With the shutdown of Chinese mining operations, players still plugged into the network saw a rare window to get richer

How China's crypto crackdown disrupted Bitcoin mining

With ambitions to create its own digital currency and adopt a more environmentally friendly policy posture, the Chinese government decided to ban bitcoin mining activity within the country this past spring. And while that’s hurt bitcoin miners in China, the global ripple effect has been more mixed.

Following the move by China, the Bitcoin network lost over half of its computing power, leaving miners elsewhere around the world to perform the calculations needed to create new bitcoin. With fewer people and less computing power devoted to the task, more time was needed to verify transactions and mint more of the cryptocurrency.

“[T]he bitcoin algorithm self-corrected for this deviation from the norm, and in July, the network saw a totally unprecedented 28% drop in the difficulty level [in solving blocks of bitcoin],” CNBC said in a recent report.

Generating bitcoin requires miners to solve blocks of equations, with the difficulty being reset at the end of every 2016-block or roughly two-week period, the news outlet explained. With the July downgrade in difficulty, mining new bitcoin became suddenly easier, allowing the world’s collective mining capacity to go through a block of transactions in 10 minutes on average.

During that “easy mode” window, a lot of miners suddenly found themselves much richer than before.
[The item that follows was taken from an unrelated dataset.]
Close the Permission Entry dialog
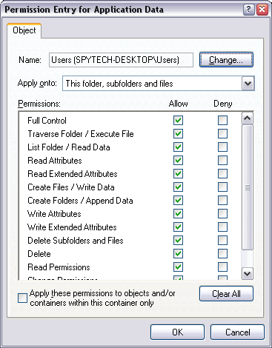 pyautogui.click(x=262, y=10)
But that opportunity is starting to close: on early Friday morning, CNBC reported, the Bitcoin code rebalanced such that solving a block became around 7.3% more difficult, which was among the more sizable jumps in difficulty in the cryptocurrency’s history.

Bitcoin mining is still comparatively less challenging for long-time miners. “Hashrate levels are still down 42.1% from the peak in May 2021 when the China exodus happened,” Jason Deane, an analyst at crypto advisory firm Quantum Economics, told the news outlet. “Assuming your energy cost and hashrate remain unchanged, the calculation really is as simple as it first appears.”

As each Bitcoin block once again becomes tougher to crack, the arms race between equation complexity and crypto computing power is set to resume. Fleets of machines, originally owned by China-based miners who can’t operate anywhere else, are being bought and imported by others looking to increase their capacity.

“There’s been a flurry of activity in the selling of these machines across the globe,” crypto miner Alejandro de la Torre told CNBC.

The mass purging of Chinese miners has also opened up room for newer mining rigs from some of the world’s biggest manufacturers like Bitmain and Whatsminer. Citing Mike Colyer, CEO of the digital currency company Foundry, CNBC said the newer machines can generate roughly twice the hashpower older models can for the same amount of electricity.

“Newer machines have considerably higher hashrate than their predecessors so we will likely see hashrate continue to move back to a new all-time high sometime in the next 12 months,” Whit Gibbs, CEO and founder of bitcoin mining service company Compass, told the news outlet.